Pixel coordinate grounding data:
--------------------
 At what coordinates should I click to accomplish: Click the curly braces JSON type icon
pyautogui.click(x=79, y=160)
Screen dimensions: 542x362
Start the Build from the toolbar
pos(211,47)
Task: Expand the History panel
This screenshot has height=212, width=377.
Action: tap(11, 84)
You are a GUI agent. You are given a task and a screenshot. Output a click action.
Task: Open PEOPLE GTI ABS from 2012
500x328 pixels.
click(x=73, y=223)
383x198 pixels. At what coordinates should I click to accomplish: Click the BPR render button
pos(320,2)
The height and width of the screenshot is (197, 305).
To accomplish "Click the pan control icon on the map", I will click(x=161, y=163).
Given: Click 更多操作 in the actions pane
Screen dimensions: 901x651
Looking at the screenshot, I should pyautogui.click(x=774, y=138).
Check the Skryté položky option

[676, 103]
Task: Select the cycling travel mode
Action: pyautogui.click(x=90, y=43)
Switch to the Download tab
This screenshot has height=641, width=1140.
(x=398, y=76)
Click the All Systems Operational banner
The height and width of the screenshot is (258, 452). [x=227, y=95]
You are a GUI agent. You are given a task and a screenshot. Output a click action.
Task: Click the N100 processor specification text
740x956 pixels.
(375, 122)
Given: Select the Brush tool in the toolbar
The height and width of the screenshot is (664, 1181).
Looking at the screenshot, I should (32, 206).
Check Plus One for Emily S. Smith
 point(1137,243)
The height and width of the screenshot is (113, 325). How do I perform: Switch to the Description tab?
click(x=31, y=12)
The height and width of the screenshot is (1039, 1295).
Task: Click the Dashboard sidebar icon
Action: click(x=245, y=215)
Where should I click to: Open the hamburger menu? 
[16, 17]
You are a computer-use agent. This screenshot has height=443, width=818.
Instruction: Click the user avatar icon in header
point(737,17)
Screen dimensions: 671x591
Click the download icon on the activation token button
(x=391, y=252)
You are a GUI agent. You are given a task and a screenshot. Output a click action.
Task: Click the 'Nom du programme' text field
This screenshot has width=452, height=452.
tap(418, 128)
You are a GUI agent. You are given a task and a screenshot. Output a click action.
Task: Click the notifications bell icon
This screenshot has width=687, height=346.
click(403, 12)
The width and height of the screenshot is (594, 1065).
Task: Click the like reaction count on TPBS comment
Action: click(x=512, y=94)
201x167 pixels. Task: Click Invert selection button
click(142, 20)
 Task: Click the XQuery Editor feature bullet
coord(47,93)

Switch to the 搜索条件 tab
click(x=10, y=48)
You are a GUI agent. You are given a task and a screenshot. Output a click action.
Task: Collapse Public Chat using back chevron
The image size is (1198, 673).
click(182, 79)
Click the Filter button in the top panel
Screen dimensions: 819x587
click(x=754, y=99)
--------------------
- **Task**: For each line above that holds the string "text", provide a copy of that line.

- **Exercise response**:
Task: Click the N100 processor specification text
Task: Click the 'Nom du programme' text field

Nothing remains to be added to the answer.